EXERCISE DETAILS: Only a number is expected here: the count of lines in this data where "agent" occurs.

EXERCISE MATERIALS:
----------------

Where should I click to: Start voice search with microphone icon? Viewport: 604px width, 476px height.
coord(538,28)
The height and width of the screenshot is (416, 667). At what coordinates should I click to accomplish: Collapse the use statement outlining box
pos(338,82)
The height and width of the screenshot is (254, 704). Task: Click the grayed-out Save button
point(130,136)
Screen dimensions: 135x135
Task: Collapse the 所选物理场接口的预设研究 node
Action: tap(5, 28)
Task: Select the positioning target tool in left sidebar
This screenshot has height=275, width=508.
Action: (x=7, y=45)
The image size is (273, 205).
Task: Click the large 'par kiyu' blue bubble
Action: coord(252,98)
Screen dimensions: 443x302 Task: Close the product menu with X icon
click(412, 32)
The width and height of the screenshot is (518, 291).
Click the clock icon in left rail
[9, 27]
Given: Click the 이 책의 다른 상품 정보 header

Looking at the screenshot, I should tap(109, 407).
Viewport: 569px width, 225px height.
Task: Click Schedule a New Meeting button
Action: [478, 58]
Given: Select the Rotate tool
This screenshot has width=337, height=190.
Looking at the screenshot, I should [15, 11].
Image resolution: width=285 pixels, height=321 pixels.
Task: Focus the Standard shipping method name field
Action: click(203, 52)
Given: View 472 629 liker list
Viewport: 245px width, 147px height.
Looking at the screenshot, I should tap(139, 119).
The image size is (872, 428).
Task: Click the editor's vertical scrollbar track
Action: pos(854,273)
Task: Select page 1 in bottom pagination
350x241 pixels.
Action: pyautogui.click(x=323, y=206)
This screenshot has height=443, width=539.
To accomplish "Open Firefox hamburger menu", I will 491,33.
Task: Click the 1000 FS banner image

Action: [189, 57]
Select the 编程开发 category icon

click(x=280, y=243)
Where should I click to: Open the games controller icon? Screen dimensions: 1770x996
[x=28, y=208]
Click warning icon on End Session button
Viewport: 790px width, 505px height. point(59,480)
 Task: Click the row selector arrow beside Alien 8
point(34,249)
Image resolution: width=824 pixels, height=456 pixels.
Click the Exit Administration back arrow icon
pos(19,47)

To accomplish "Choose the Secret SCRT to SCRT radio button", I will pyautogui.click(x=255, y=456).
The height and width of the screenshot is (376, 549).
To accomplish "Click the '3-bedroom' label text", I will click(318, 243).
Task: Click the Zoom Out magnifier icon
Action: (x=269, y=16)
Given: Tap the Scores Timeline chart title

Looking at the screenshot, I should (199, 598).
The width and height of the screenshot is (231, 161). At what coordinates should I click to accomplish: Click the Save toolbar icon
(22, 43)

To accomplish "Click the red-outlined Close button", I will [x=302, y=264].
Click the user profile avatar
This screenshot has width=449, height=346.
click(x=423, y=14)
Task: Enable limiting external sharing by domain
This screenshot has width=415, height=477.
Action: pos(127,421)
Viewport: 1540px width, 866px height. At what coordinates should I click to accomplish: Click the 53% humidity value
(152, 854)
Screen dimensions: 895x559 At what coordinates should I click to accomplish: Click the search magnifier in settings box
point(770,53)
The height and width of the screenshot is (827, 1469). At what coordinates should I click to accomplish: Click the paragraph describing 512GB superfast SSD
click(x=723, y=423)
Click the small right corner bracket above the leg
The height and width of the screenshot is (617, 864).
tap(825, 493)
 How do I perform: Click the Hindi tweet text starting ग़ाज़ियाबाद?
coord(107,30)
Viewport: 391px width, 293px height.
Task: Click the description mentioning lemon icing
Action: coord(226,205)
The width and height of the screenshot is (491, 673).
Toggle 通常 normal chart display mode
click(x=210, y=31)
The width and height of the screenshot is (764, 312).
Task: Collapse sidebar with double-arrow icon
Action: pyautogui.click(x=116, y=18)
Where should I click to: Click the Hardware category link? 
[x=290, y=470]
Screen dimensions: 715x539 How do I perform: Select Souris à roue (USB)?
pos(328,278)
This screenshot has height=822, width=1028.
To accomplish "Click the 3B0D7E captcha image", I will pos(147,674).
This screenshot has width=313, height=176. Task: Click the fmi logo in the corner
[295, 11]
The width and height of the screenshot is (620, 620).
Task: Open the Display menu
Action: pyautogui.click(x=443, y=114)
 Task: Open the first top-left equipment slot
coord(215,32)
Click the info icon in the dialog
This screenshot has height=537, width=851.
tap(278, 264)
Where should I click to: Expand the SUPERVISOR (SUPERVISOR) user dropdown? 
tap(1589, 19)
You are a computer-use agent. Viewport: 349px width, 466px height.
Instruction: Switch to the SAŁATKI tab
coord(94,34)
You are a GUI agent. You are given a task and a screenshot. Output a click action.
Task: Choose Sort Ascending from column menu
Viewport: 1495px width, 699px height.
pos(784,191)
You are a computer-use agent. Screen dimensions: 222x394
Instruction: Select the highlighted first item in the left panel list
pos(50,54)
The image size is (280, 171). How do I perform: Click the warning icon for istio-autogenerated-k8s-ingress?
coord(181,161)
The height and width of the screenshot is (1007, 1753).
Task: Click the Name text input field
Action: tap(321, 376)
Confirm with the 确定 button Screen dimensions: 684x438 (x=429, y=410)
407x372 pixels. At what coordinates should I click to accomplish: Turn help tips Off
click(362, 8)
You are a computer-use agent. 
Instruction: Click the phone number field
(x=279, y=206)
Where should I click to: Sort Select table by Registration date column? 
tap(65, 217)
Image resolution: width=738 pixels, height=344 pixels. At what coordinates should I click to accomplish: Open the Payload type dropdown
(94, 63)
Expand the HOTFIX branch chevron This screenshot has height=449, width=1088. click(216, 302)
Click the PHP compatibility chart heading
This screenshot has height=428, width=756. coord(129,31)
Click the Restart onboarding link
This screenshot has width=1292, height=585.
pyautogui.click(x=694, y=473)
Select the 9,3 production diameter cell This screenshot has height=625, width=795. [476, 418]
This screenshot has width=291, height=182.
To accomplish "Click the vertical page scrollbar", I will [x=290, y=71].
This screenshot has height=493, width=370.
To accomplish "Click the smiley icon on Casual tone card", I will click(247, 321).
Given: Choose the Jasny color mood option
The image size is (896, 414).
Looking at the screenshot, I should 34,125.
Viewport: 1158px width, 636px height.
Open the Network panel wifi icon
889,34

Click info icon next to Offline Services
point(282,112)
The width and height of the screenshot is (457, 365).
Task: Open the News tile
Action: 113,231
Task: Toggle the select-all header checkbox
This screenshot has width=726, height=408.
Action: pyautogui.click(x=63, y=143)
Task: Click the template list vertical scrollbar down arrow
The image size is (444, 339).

----------------

OUTPUT OF THE EXERCISE: 4